GIVEN RECORDS Block Start

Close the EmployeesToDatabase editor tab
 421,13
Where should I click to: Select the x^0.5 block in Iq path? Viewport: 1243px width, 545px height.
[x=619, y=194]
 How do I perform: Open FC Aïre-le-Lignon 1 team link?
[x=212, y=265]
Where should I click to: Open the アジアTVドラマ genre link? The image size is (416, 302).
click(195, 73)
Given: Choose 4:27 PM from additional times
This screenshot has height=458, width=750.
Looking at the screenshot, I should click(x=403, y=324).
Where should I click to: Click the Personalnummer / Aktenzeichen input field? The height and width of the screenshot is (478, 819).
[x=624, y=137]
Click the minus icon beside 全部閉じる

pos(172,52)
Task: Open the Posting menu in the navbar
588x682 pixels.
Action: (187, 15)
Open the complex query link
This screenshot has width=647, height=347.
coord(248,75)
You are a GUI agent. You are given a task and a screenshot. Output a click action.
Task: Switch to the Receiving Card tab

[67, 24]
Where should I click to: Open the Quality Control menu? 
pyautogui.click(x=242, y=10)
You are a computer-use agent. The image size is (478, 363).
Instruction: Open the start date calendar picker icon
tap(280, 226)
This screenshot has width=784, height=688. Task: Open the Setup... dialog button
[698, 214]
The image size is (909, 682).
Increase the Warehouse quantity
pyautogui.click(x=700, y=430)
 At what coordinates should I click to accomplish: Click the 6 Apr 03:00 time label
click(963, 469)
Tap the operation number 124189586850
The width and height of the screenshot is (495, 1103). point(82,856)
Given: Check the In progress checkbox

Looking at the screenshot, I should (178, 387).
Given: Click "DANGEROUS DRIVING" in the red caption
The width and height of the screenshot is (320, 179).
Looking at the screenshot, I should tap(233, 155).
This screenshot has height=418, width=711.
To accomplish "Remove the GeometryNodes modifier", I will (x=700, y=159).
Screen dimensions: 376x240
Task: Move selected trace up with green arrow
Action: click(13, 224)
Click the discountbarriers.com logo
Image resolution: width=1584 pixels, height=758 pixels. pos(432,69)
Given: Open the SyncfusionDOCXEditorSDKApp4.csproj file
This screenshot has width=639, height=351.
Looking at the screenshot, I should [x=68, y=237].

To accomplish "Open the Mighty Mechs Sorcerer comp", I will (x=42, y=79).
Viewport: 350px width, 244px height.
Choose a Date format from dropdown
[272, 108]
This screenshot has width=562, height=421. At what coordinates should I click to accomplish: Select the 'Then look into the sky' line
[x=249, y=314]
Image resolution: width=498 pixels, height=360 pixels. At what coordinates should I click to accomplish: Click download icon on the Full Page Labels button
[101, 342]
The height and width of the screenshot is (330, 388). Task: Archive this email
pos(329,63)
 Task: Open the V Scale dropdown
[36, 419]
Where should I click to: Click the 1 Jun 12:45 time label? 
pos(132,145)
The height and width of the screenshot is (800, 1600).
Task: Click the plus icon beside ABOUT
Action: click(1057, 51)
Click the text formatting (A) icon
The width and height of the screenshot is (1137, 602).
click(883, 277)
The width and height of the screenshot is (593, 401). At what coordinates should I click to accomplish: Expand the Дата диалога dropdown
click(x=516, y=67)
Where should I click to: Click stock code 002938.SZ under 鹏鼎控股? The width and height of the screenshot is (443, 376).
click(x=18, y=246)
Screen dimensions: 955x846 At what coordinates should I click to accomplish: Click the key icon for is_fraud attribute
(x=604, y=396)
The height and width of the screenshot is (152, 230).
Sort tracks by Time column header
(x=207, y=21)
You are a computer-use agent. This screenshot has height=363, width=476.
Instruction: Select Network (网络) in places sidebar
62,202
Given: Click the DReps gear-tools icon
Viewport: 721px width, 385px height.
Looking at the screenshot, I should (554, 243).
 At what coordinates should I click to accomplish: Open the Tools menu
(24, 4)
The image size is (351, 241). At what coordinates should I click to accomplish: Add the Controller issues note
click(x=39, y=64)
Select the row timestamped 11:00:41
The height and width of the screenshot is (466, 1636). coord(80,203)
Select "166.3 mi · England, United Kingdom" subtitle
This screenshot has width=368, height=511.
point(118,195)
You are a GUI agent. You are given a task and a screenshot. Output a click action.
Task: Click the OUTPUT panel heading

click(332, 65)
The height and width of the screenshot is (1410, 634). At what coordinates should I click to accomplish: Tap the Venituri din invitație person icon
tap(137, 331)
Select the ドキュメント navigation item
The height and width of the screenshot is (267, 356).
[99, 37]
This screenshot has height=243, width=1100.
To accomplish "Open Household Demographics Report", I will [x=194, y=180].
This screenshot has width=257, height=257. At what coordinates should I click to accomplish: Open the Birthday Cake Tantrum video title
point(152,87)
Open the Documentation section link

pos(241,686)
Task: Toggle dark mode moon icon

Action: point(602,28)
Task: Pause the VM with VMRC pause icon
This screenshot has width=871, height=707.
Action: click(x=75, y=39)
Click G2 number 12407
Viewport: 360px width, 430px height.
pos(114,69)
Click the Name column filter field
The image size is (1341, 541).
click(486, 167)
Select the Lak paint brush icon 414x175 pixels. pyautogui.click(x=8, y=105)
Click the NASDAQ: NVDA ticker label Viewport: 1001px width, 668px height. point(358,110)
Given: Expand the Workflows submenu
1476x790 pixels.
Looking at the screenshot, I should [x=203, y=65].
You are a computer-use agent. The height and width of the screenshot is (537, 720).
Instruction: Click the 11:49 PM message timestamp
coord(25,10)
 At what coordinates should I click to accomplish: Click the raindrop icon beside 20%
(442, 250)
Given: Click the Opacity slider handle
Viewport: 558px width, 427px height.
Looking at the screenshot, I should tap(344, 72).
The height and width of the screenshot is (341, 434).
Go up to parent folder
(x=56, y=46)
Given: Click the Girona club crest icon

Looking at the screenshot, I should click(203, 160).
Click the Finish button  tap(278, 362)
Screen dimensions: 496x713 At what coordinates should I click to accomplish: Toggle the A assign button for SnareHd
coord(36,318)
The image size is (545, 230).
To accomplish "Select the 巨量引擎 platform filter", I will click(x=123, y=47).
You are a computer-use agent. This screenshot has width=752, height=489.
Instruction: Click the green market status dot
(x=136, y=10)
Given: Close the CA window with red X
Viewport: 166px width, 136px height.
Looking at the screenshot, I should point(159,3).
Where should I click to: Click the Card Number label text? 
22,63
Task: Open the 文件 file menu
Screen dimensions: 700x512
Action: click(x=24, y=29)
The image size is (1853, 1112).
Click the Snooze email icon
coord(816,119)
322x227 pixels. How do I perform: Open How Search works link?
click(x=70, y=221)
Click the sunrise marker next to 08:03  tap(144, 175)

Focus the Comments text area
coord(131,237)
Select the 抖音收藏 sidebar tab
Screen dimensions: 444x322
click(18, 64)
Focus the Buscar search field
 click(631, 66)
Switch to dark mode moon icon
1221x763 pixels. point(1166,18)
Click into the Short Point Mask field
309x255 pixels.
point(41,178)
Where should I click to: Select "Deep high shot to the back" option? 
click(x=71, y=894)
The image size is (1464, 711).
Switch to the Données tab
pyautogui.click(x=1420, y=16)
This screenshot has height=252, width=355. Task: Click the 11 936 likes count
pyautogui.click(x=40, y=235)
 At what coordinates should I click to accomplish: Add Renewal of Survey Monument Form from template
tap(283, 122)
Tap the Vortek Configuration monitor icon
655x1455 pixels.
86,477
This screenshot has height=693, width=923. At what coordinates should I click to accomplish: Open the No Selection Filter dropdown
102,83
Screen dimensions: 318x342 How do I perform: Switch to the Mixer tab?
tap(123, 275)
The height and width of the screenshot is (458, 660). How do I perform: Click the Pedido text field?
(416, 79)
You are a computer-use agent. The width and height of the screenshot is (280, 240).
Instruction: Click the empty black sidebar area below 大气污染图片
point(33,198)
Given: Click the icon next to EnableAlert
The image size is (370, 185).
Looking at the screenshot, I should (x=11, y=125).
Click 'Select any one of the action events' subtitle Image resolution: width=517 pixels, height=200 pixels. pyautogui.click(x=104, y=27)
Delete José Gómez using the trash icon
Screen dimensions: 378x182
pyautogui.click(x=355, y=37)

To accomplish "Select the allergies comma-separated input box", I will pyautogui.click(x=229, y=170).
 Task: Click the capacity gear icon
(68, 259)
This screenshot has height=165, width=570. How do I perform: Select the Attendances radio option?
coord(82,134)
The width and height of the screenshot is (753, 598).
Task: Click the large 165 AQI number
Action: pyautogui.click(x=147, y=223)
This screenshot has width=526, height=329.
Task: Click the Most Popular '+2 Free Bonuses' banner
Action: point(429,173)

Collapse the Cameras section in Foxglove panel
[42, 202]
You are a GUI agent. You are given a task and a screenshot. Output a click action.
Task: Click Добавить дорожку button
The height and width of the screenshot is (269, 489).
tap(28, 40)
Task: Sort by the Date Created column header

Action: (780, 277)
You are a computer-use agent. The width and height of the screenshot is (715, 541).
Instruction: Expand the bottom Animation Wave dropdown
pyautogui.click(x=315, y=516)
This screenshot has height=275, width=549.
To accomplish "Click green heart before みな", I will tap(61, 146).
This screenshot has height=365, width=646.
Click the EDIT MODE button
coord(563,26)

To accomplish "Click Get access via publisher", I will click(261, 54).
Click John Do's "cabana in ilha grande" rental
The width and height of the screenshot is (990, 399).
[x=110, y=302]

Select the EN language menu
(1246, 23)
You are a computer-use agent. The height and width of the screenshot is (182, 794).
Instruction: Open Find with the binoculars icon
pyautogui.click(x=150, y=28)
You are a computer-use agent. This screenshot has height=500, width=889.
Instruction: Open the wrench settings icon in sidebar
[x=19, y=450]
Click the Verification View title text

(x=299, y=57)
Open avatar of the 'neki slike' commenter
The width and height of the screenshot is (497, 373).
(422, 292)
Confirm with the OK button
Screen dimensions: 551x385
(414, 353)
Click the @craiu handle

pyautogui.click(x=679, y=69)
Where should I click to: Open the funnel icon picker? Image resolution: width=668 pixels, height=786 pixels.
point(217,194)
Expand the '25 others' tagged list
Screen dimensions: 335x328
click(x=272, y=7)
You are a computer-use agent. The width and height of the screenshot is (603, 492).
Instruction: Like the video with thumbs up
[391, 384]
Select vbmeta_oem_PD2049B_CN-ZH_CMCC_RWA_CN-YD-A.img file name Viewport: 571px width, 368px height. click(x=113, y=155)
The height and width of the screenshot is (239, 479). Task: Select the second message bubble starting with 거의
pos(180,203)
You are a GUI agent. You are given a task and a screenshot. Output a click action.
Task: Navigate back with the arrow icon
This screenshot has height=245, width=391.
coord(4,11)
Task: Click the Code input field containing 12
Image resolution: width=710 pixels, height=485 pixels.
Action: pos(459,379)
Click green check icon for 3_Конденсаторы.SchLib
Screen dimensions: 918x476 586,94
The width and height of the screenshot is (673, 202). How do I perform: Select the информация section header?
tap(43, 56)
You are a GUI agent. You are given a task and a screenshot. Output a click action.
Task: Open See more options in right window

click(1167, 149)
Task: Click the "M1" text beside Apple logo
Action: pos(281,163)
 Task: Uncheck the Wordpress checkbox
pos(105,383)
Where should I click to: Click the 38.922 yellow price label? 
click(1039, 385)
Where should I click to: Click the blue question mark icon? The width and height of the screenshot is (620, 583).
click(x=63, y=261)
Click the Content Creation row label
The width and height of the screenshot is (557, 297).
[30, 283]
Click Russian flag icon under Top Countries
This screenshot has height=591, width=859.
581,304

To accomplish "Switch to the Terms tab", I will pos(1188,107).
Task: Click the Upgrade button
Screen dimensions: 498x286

GIVEN RECORDS Block End

**WORK ORDER**
Only the number is wanted: how many lines of these entries contain the string "file"?

**TASK RESULT**
3